= PROBLEM TO SOLVE =
Format the material from the line containing "This screenshot has" through the end of the material as a JSON list of strings, one string per line, skipping blank lines and omitting the pictures.

= EXERCISE MATERIALS =

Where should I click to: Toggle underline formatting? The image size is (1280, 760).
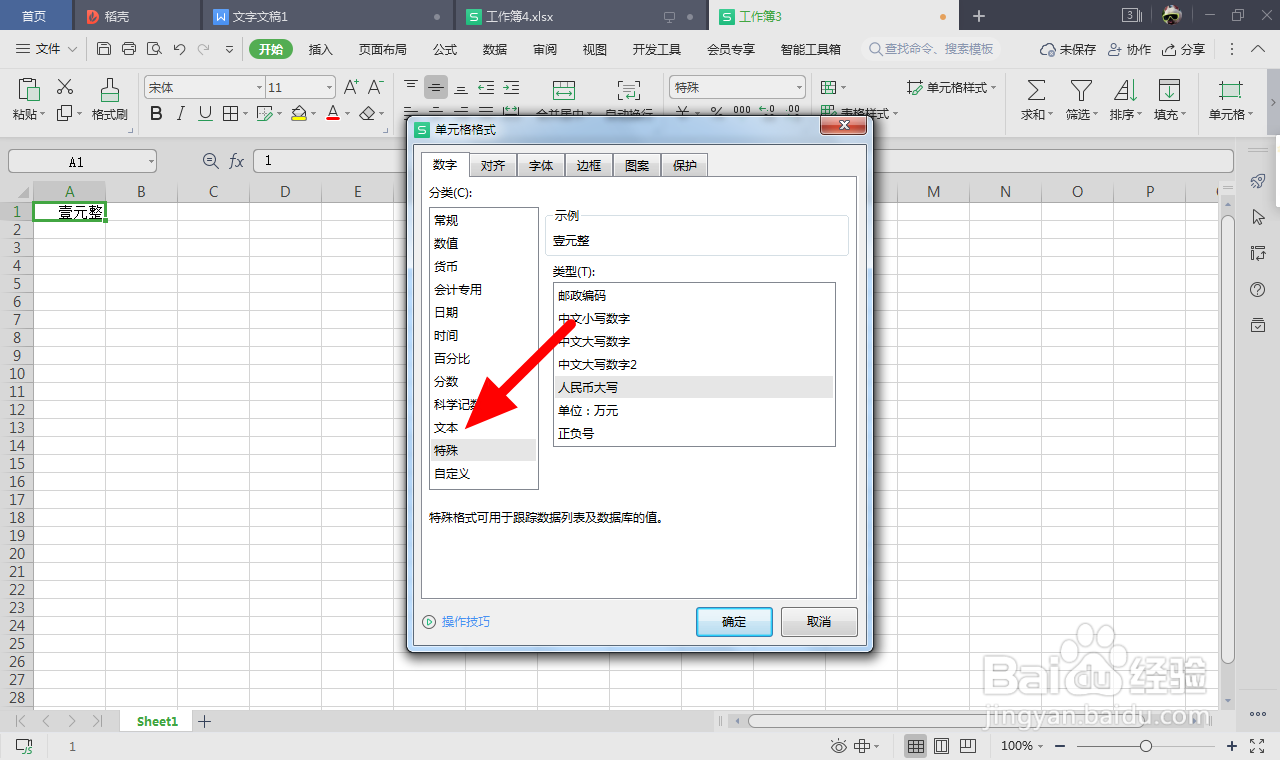pos(204,113)
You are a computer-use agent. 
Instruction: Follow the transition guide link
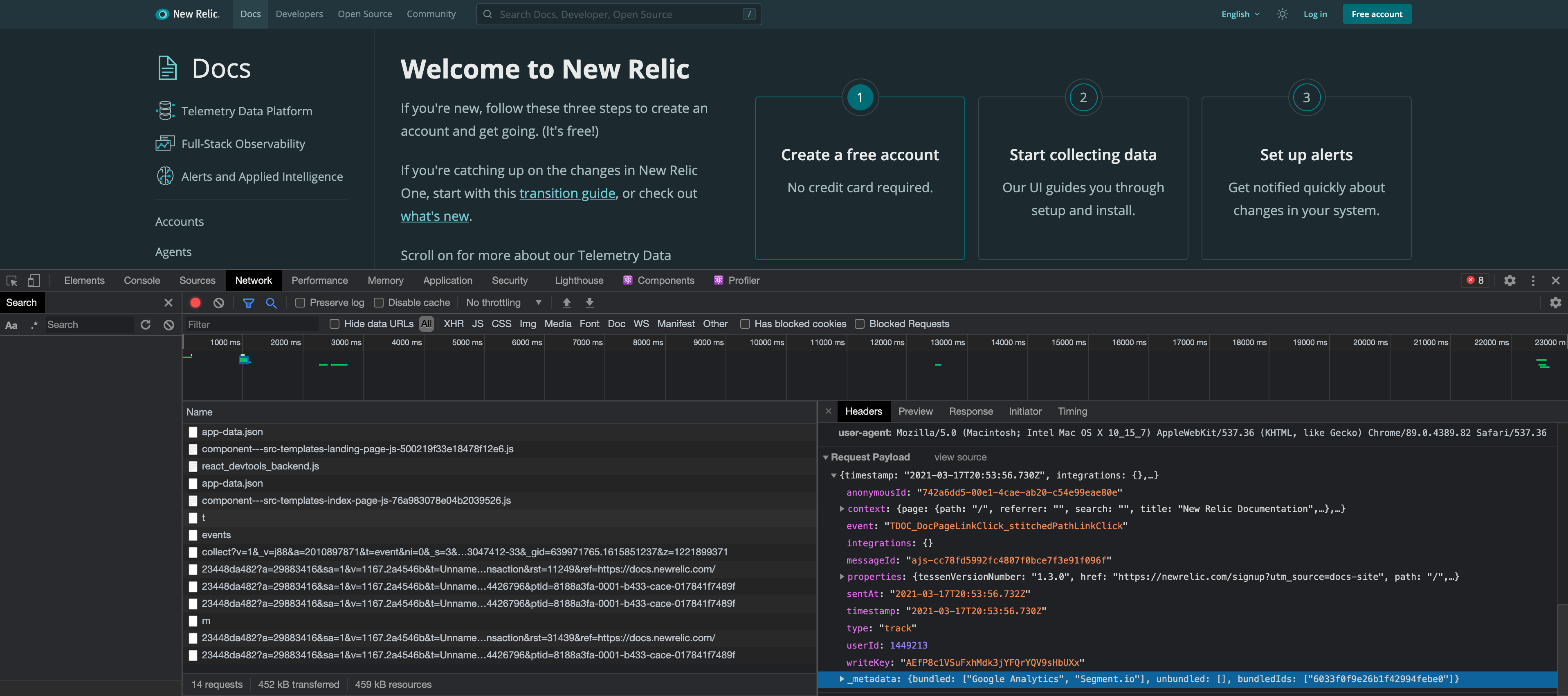pyautogui.click(x=567, y=193)
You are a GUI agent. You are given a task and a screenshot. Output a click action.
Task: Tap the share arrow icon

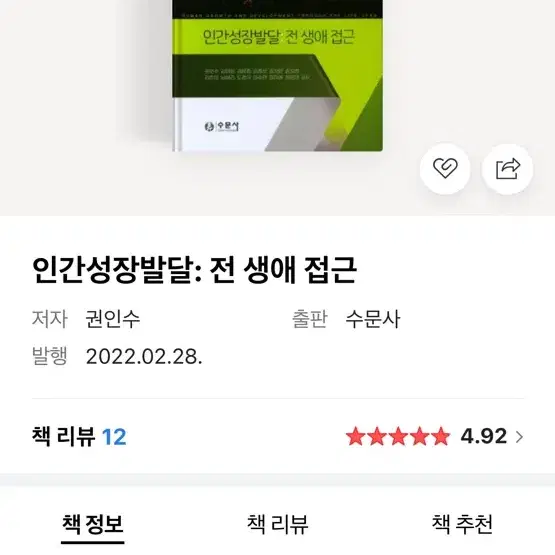[x=508, y=169]
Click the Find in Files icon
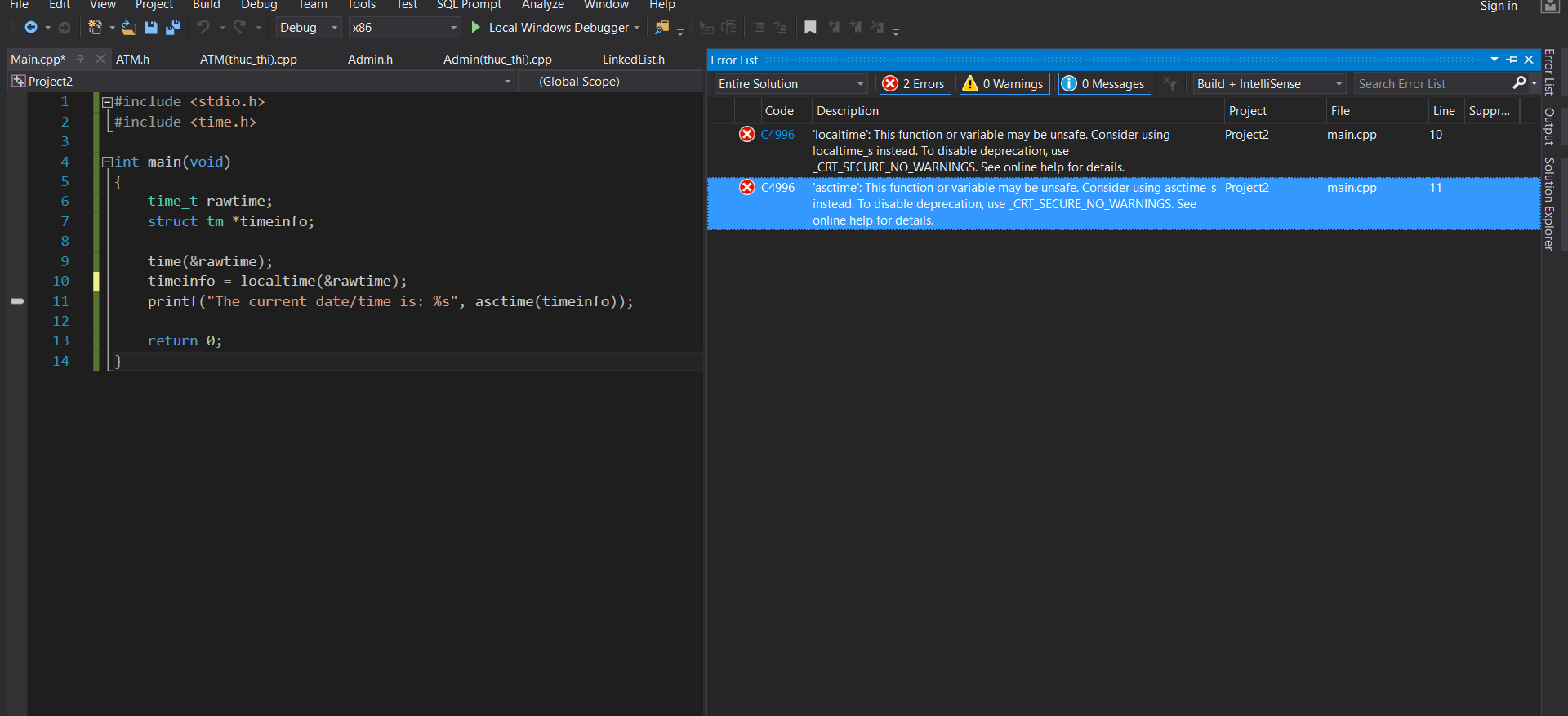 point(662,28)
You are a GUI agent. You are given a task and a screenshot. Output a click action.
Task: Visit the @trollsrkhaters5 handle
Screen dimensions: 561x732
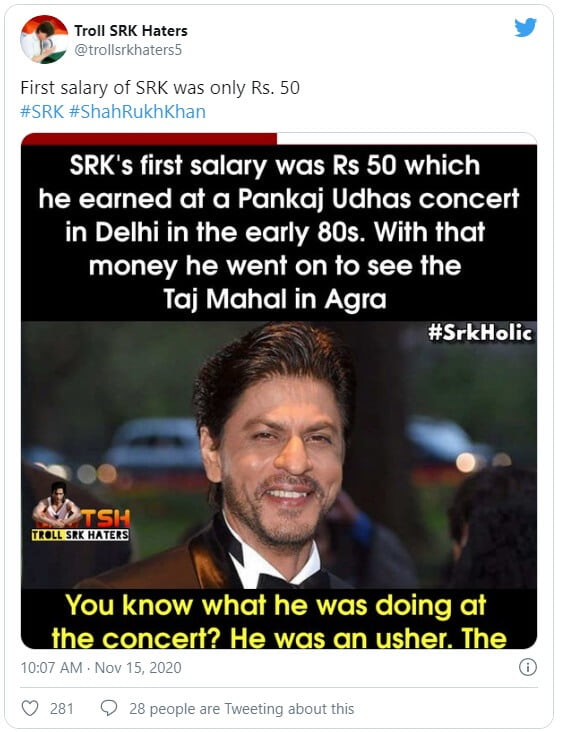click(128, 50)
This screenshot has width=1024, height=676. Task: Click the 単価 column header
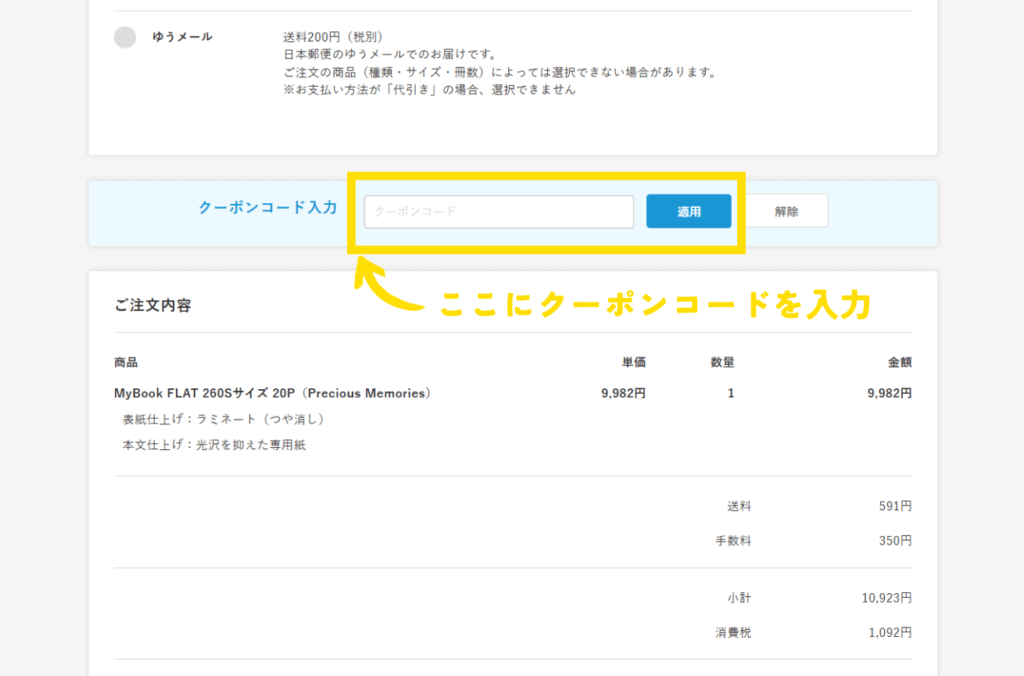[x=633, y=362]
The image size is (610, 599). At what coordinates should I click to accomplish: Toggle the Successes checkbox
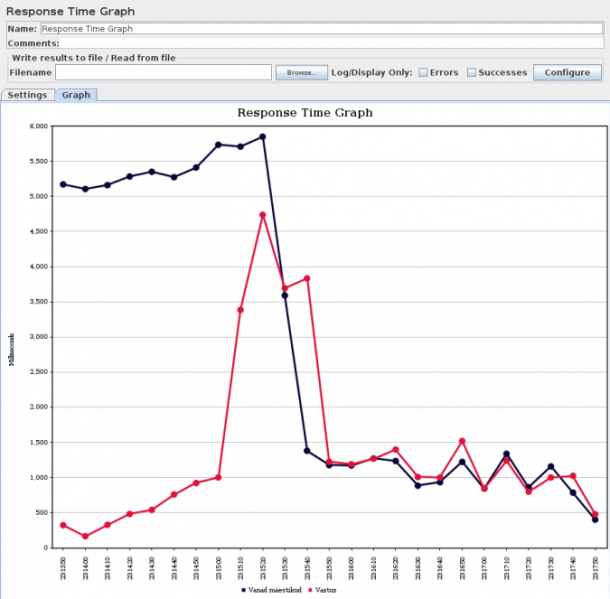click(x=471, y=73)
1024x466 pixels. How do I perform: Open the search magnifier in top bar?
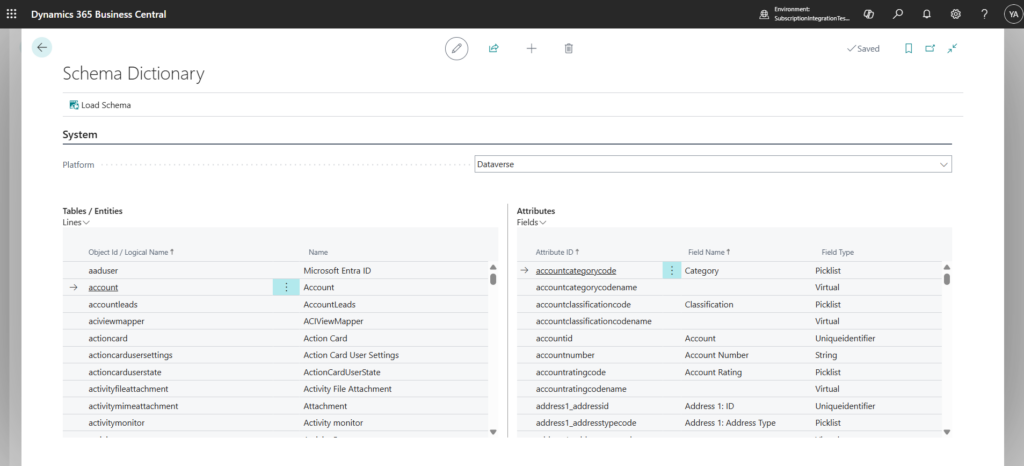pos(898,14)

= FINAL RESULT =
[
  "This screenshot has width=1024, height=676. Task: Click the 単価 column header",
  "[x=633, y=362]",
  "The image size is (610, 599). At what coordinates should I click to accomplish: Toggle the Successes checkbox",
  "click(x=471, y=73)",
  "1024x466 pixels. How do I perform: Open the search magnifier in top bar?",
  "pos(898,14)"
]